- Opening Delimiter -
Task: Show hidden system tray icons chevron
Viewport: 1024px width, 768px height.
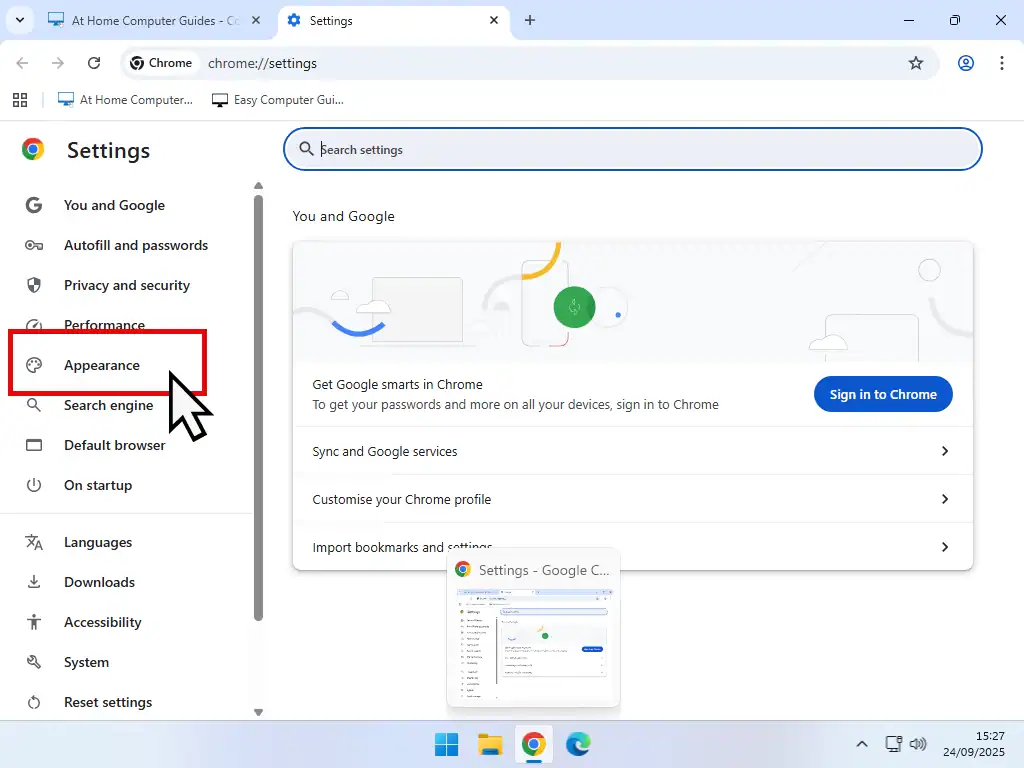Action: (x=861, y=744)
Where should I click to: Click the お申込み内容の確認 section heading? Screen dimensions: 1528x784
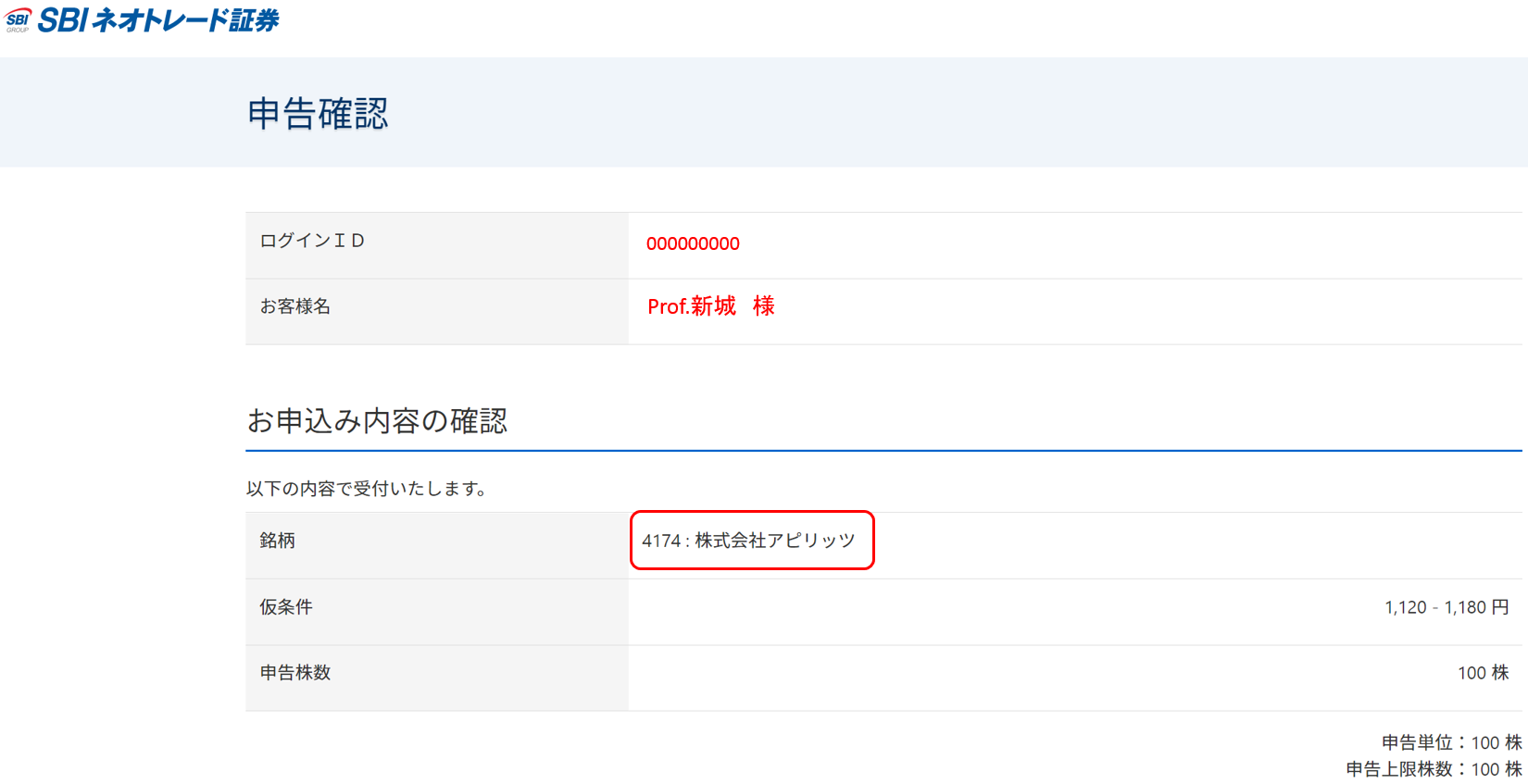pyautogui.click(x=377, y=421)
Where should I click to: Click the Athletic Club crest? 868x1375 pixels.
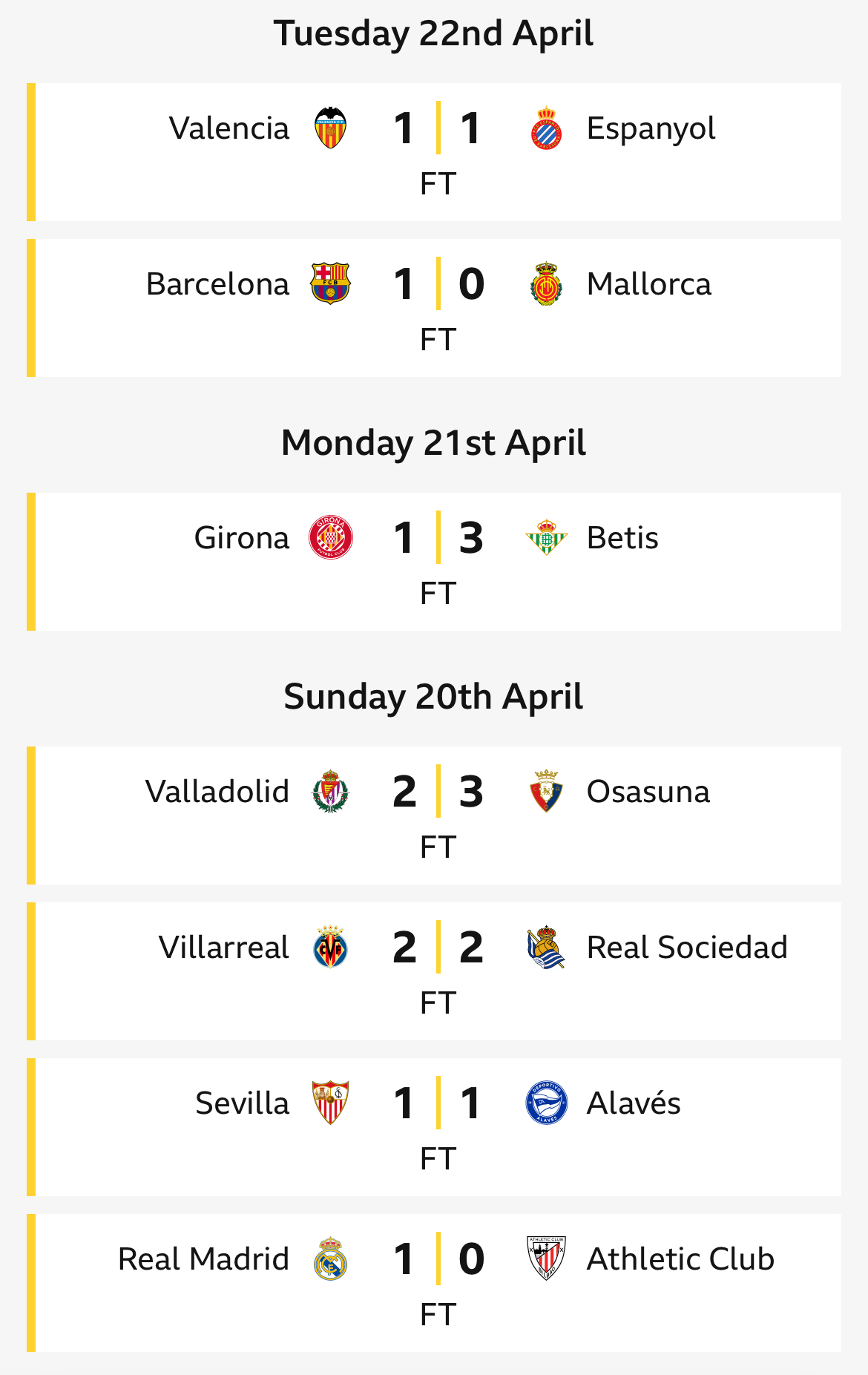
- Closing Delimiter -
* Instructions to follow *
In your answer, set down the full listing word for word and include no pictures.

* Solved exercise *
Task: Show hidden system tray icons chevron
Viewport: 1024px width, 768px height.
Action: (x=861, y=744)
Where should I click to: Click the お申込み内容の確認 section heading? Screen dimensions: 1528x784
pyautogui.click(x=377, y=421)
Where should I click to: Click the Athletic Club crest? 868x1375 pixels.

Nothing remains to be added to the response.